Oh, and one other thing: If anyone is using any other product to back up Windows servers, I would love to hear about it.

Maintaining a healthy distance

Yesterday we managed to back up our 40 or so NT servers without incident for the first time in years. OK, months. It seemed like years. It wasn’t that long ago that I nearly woke up my neighbors after receiving my fourth 2-am backup failure phone call that week. As I walked through the hallway to fire up the laptop and log in, I pounded the wall in frustration and screamed, “Just once, let me sleep through the night without bothering me. Just once!”
Microsoft is my least favorite software company and has been for years. But once I had to deal with Backup Exec on a daily–who am I kidding?–nightly basis, Veritas quickly rocketed past Network Associates and Adobe to get the #2 spot.
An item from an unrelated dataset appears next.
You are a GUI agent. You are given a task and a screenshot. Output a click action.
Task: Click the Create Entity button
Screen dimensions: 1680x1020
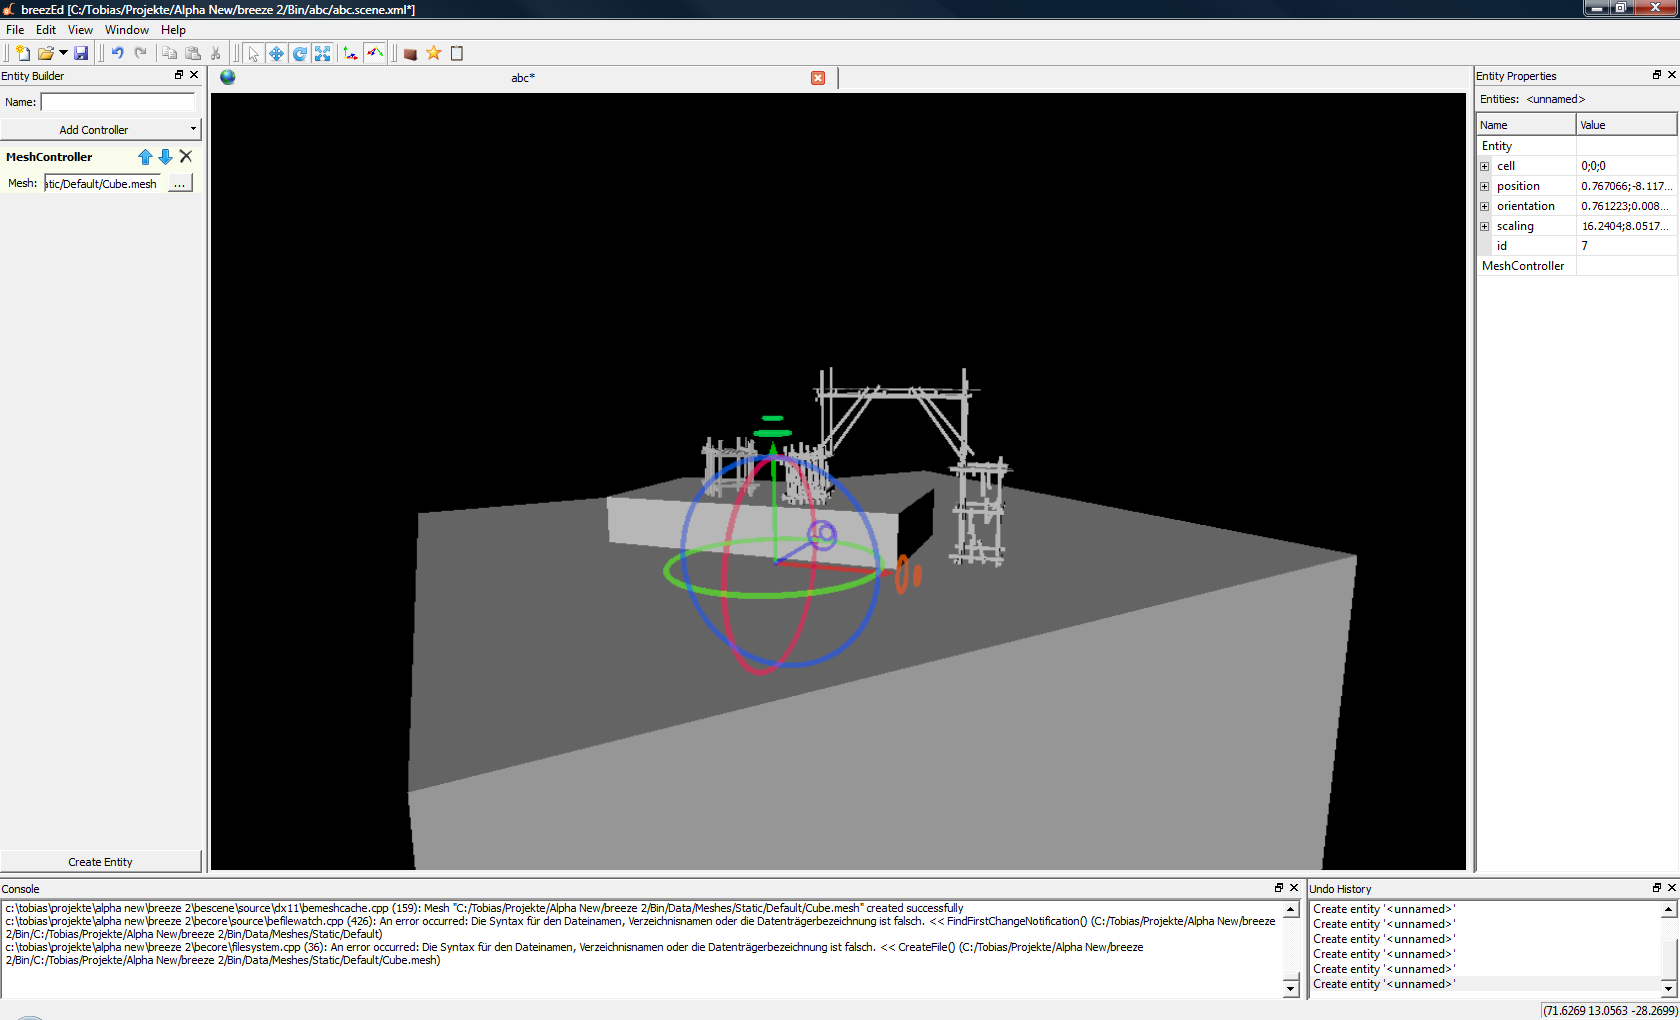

To anyone else struggling with Backup Exec, I offer this bit of advice: Tell the first PHB who comes around that you’d be working on it if you weren’t busy talking to him or her, then take your phone off the hook and deal with the problem one backup job at a time. Better yet, narrow it down to one directory at a time. Keep in mind that Backup Exec seems to subscribe to the domino theory–one failure causes eight. OK, two or three. And if Backup Exec is flagging jobs as failures because it can’t back up the DHCP database, then exclude the DHCP database. If you have to do a restore and that file’s gone, the OS will regenerate it. It’s easier to explain that to the PHBs than it is repeated failures. If they insist on 100% identical hot backups, tell them they’re going to have to swallow hard and buy you a SAN with snapshot capability. If they don’t have $50,000 laying around, I can come up with creative ways to get it–eliminating a layer or two of management would probably pay for several SANs–but I don’t know of a tactful way to say that.

If I seem a bit disconnected these days, I am. A few weeks ago I realized I was letting a Microsoft lackey from Utah with all the class of that thing you find behind a horse’s tail set my agenda. And I decided I wouldn’t let him set my agenda, or anyone else, for that matter. And I quit looking at my site statistics. And I haven’t even looked at comments since Saturday.

Daily hits are nice, and they’re great for the ego. But prime time for writing used to start around 9 pm. That also happens to be the time when my girlfriend can call me for free. So guess what budged? I’ll adjust eventually, but that’s not all that’s changed. A year ago, I’d ask myself several times a week what I was going to write about the next day. I never ask myself that question anymore. Nowadays I sit down and write when I’ve found something interesting, or I do what I’m doing now–force myself to sit down and write something, anything.

And of course, on the nights when she comes over or we go out, I don’t write anything.

So I’m not writing my best-ever content these days, but it’s because I have other priorities. That includes keeping the girlfriend happy, but truth be told, I’m at least as happy writing a Wikipedia entry as I’ve ever been writing stuff here. So a lot of energy that would normally go here goes elsewhere. Cracking the upper ranks of Technorati or another blogging community just isn’t high on my priority list anymore, if it ever was.

But I’m still in my 20s, and I’m still just as moody as I’ve ever been. Everything’s subject to change with as little notice as St. Louis weather patterns.

I know this will be interpreted as me saying I quit, so let me make one thing clear: I don’t quit. I may or may not write something tomorrow (I probably will). But if I don’t, I’ll be back later in the week. And I might even read comments that time.